▸ Short problem 1
Could you copy out, word for word, the stretch of the records from their first line through the line that contains "I will 223,161.", and nothing else?

□ □ □ □ □ □ □

Shelana deSilva:But you just heard John break down all of the numerous ways that satellite deployment in fact do impact what we traditionally conceive as the human environment, the Earth-based, terrestrial, aquatic environment. Of course we understand in this podcast everybody here that the space and low Earth orbit environment impacts us and we impact it. John just broke that down really beautifully. But I'm just wondering, jana or John, if you can kind of speak to the court's focus on the licensing. That's the sort of lever, if you will, for this legal discussion, but in my interpretation of NEPA environmental regulation and policy, that's just one part in the sequence of project design and deployment and it feels like we're looking maybe not at the right part. But educate us please.
Yana Yakushina:I think most of the time we're looking when we talk about any space objects, not only satellites. We're always looking into the environments on earth, earth like, literally, it just all goes to the conversation that we are not considering outer space environment as a natural environment, which can be a limited resource or a natural environment in the sense that, again, it's not human created and I don't think there is an understanding of it beyond our community, as you mentioned, which, yeah, this is the path where we have to kind of move. I just wanted to add to what was mentioned about the pollution points. Indeed, I think we have to talk about the limitations of space, whatever it sounds like.
Yana Yakushina:Leo, for example, is a very limited space and if you keep sending thousands of satellites, the space would like there will be, will not be able like. There is a very limited space and if you keep sending thousands of satellites, the space would like there will be, will not be able like. There's a freedom of exploration and use of outer space which, like which supposed to be used by every country, but now we currently see again the presence of only major space space countries. Some people see it as a part of colonization as well, like other countries, which would never have a chance to send any space objects, even a tiny, small satellite, will not potentially have an opportunity to do so because these big countries like US, russia or China create this amount of space debris or the amount of space objects circulating there already. So there's a lot of philosophical aspects of it, though.
Bill McGeeney:That's a really good point. How do we?

□ □ □ □ □ □ □

▸ Short problem 2
Can you carry the podcast conversation about satellites and the space environment on from its last line?

▸ Records taken from a collection
□ □ □ □ □ □ □

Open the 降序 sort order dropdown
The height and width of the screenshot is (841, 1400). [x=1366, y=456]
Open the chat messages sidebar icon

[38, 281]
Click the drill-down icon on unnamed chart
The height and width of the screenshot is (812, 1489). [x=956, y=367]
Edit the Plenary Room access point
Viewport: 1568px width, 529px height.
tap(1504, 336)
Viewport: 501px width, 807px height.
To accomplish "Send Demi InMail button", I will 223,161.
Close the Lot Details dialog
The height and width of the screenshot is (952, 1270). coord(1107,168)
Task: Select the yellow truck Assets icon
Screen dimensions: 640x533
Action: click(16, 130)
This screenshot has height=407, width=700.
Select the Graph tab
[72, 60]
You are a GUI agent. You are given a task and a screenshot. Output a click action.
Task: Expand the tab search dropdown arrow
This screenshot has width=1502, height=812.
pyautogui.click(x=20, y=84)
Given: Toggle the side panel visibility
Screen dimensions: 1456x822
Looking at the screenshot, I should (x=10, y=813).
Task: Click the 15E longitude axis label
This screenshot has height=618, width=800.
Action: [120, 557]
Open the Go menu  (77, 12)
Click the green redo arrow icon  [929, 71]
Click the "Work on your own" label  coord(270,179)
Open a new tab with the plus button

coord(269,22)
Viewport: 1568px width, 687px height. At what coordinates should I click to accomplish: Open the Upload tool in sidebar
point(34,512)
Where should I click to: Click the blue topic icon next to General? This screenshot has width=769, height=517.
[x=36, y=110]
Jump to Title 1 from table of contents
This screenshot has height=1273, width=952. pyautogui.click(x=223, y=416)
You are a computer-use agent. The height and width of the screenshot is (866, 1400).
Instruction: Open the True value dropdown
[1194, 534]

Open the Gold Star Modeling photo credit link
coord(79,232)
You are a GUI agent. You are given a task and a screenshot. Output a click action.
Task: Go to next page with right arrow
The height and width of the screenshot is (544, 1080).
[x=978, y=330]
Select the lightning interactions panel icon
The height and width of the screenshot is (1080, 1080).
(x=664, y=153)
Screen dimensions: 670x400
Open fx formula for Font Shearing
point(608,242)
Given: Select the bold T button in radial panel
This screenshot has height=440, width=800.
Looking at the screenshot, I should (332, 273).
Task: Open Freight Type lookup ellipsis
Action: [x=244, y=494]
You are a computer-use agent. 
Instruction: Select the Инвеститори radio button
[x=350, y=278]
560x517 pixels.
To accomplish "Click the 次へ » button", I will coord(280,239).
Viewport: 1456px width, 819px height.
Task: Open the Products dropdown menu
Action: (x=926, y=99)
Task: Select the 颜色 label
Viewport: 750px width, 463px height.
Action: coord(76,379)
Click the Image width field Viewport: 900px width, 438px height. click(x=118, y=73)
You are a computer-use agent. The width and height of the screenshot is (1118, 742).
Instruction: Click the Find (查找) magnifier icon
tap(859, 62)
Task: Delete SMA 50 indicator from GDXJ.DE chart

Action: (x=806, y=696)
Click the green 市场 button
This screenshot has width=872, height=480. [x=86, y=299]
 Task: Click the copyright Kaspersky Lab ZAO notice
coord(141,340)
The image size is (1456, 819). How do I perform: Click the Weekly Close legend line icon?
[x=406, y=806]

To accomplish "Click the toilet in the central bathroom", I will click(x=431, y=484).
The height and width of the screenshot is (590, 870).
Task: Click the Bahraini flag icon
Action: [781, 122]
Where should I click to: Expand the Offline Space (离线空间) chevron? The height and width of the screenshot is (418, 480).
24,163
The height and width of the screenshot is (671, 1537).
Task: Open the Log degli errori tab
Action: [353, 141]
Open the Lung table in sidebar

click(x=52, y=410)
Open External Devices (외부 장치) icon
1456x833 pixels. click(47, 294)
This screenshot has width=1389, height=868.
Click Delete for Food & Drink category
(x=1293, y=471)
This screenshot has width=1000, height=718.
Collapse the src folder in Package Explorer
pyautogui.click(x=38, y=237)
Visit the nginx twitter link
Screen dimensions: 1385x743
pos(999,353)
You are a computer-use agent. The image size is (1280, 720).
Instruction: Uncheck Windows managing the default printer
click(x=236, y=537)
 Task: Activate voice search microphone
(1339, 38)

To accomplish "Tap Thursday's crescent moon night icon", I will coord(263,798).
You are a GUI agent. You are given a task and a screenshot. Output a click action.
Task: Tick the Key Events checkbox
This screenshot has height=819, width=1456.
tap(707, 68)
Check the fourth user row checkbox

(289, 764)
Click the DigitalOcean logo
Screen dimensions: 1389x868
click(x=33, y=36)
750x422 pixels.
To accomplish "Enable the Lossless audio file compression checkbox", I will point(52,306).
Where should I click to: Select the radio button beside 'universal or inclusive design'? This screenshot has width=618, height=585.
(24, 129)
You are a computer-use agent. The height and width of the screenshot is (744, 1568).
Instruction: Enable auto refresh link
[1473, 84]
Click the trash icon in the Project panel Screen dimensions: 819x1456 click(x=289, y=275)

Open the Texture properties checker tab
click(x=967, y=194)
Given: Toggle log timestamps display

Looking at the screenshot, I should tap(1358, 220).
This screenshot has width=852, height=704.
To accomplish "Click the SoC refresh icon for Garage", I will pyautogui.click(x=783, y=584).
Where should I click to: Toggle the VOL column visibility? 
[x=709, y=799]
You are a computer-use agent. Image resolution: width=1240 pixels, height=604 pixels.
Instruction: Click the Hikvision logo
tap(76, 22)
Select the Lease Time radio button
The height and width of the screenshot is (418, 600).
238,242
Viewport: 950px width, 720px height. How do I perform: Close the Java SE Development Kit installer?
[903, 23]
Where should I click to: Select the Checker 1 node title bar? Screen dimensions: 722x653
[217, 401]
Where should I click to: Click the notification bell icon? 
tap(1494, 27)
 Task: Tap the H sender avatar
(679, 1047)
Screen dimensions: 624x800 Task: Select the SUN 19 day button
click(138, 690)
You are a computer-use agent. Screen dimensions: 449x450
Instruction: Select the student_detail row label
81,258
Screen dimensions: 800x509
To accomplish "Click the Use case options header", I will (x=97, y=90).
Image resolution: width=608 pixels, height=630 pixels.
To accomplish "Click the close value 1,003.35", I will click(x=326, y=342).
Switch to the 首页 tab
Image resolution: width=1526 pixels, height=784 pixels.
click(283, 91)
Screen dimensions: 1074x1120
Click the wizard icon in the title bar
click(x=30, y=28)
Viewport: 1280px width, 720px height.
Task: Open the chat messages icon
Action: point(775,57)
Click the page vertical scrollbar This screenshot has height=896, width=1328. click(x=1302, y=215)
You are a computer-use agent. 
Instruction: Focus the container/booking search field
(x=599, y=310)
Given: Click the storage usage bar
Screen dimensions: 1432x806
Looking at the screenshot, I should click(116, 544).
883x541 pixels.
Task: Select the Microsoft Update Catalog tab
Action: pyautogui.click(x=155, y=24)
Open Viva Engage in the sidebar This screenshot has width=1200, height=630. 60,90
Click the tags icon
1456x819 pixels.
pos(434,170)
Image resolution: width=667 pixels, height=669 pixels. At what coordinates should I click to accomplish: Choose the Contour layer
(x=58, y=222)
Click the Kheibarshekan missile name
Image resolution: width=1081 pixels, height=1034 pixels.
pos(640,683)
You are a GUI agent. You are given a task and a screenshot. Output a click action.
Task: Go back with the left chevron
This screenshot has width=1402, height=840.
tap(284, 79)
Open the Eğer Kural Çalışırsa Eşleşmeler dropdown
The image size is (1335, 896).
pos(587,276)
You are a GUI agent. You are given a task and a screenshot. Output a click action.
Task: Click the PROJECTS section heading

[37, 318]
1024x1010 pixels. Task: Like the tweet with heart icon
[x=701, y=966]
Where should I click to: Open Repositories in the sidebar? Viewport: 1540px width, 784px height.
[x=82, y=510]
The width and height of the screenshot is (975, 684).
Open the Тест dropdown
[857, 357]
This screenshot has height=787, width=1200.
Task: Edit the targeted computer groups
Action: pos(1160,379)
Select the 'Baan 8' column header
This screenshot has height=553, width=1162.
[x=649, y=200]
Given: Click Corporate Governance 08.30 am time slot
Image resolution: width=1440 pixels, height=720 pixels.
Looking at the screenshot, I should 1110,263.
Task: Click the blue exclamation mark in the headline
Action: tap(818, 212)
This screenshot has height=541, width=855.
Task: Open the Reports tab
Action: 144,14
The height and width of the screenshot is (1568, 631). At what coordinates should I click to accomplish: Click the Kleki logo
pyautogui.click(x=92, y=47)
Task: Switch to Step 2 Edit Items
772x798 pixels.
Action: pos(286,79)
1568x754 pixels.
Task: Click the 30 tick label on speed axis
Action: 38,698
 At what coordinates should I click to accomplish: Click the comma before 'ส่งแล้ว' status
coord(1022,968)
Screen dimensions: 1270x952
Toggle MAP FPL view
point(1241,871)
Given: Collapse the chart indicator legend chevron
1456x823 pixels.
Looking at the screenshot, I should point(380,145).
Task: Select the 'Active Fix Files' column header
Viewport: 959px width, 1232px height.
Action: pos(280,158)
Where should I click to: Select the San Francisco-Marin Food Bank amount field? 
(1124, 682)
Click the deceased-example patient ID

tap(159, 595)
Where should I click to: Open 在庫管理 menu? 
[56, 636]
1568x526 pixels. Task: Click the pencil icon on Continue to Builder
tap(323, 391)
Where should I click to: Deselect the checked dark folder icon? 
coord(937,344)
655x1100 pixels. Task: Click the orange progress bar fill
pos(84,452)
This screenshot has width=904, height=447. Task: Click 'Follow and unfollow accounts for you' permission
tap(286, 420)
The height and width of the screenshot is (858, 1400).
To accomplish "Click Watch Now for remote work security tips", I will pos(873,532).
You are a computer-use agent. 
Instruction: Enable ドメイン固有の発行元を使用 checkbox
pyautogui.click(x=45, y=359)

□ □ □ □ □ □ □

▸ Task answer 1
Open the 降序 sort order dropdown
The height and width of the screenshot is (841, 1400). [x=1366, y=456]
Open the chat messages sidebar icon

[38, 281]
Click the drill-down icon on unnamed chart
The height and width of the screenshot is (812, 1489). [x=956, y=367]
Edit the Plenary Room access point
Viewport: 1568px width, 529px height.
tap(1504, 336)
Viewport: 501px width, 807px height.
To accomplish "Send Demi InMail button", I will 223,161.

▸ Task answer 2
Yana Yakushina:see the space environment.
Bill McGeeney:That's an excellent point. I would include India in that as well. Right, yeah, true. Staying on the topic of satellites, we have two US Senators Republican Senator Mike Crapo of Idaho and Democratic Senator John Hickenlooper of Colorado. They introduced S-4952, the establishment of a center of excellence for dark and quiet skies act. The law would create a new center of excellence for which National Institute of Standards and Technology, nist, would oversee. The intent would be to develop uniform best practices to reduce light and noise interference from satellite technology. Should we note that NIST is not a regulatory agency. Instead is a lab environment that recommends best practices, which are often adopted by industry. Dark and quiet skies preservation has been a policy plan for some time and I know you guys went over it down at IAU. Would you, either of you, yana or John, care to speak on this particular news item here?
John Barentine:Do you want to start first? Sure, and if you want to add to it, feel free to do so. I think this is encouraging. Unfortunately, I don't think we'll see any action on this legislation for the rest of the session because it's campaign season now, but I do expect it to be reintroduced in the new Congress. But I do expect it to be reintroduced in the new Congress, and I don't see a lot of opposition to this emerging, because, for exactly the reason that you just said, bill, it's not a regulatory action on the part of the US, and there's a long history of the NIST agency helping to set standards that become part of voluntary best practices in various industries, and it's something that we really need in this case.
John Barentine:Individual companies have been making efforts to try to reduce the impact of their satellites on astronomy, and they've been pouring a lot of their own R&D money into that.
John Barentine:It's harder for smaller companies to do that to the extent that we can get the big players in the market to license their mitigation technologies, and there's very encouraging movement on this front.
John Barentine:For example, spacex has been working on a material treatment for its satellite surfaces that helps throw the sunlight away from the Earth rather than toward it at night so as to make their satellites less bright, and my understanding is that they're essentially willing to give that away at cost to their competitors in hopes that they'll adopt a similar kind of a practice.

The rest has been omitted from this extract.